Park Service Mired in Reform Malaise
Rising Attrition, Growing Dissatisfaction, and Glacial Leadership Response
Washington, DC — The National Park Service is beset by falling morale, rising attrition, and a leadership cadre that moves at a glacial pace, according to agency documents obtained by Public Employees for Environmental Responsibility (PEER). Despite years of dismal employee survey results and a new disquieting “Work Environment Risk Report,” NPS leadership has yet “to develop assessment tools to evaluate the health of NPS work environment,” let alone take any concrete actions, per an internal planning memo.
In the latest Federal Employee Viewpoint Survey (FEVS), national parks ranked 371 out of 432 government agencies in 2022 (in the bottom 15 percentile) and 396th when it came to “the level of respect employees have for senior leaders.” NPS scored below the Department of Interior and Government-wide averages for all measured indices, with little more than half (56%) of workers reporting “global satisfaction” with their workplace, below that of any Interior agency.

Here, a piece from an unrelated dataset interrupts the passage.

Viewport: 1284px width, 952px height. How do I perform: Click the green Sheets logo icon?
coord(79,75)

An August 25, 2023, “Work Environment Risk Factors” memo highlighted slight improvement in some survey results but cited some ominous slippage on already poor results. Compared to the previous year’s survey, Fewer employees rated NPS “as a good place to work” (down 6%), being satisfied with their job (down 1.8%), or “satisfied” with the organization (down 2.1%). Drilling down further, the report identified as risk factors –
- Rising Attrition. In 2022, NPS experienced a 28% rate of attrition, up from 17% in 2018. Meanwhile, the overall NPS workforce has remained stagnant despite rising visitation and other workload measures, adding to low work/balance survey results;
- Unaddressed Harassment. A steady flow of harassment complaints, but less than 9% of such complaints “concluded with a finding of harassment,” a plunge by more than half from the prior year; and
- Culture of Retaliation. In what was billed “as one of the top five positive shifts,” fully 37% of respondents reported that they feared reprisal if they reported a suspected violation of law or policy.

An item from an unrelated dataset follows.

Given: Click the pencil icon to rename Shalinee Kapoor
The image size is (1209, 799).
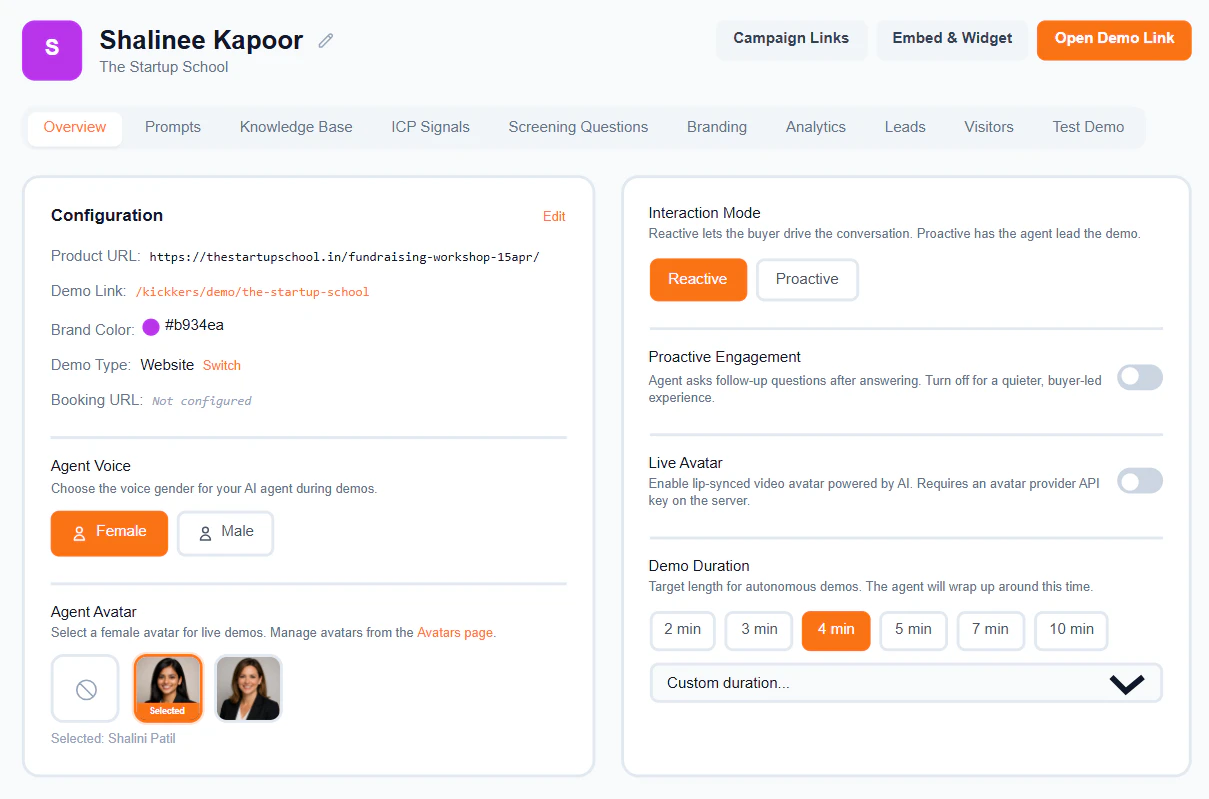Looking at the screenshot, I should click(325, 40).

“In steering its increasingly strained workforce, the Park Service is failing to address issues of low morale and workplace harassment,” stated PEER Executive Director Tim Whitehouse, who wrote to NPS Director Chuck Sams back in 2021 warning about the dangers of continued inaction after PEER revealed the agency had shelved its extensive Voices 2018 employee outreach effort. “National parks should be among the best places to work in government, not one of the worst.”
This year, Director Chuck Sams announced a new “vision for improving our culture and work environment” titled RISE for “Respectful, Inclusive, Safe, and Engaged.” This was accompanied by a 24-page “RISE Vision Action Plan” with a numbing laundry list of bureaucratic “objectives,” “actions,” and “milestones.” However, the status for most of these items is described as “Not Started,” with no timeline for either initiation or completion.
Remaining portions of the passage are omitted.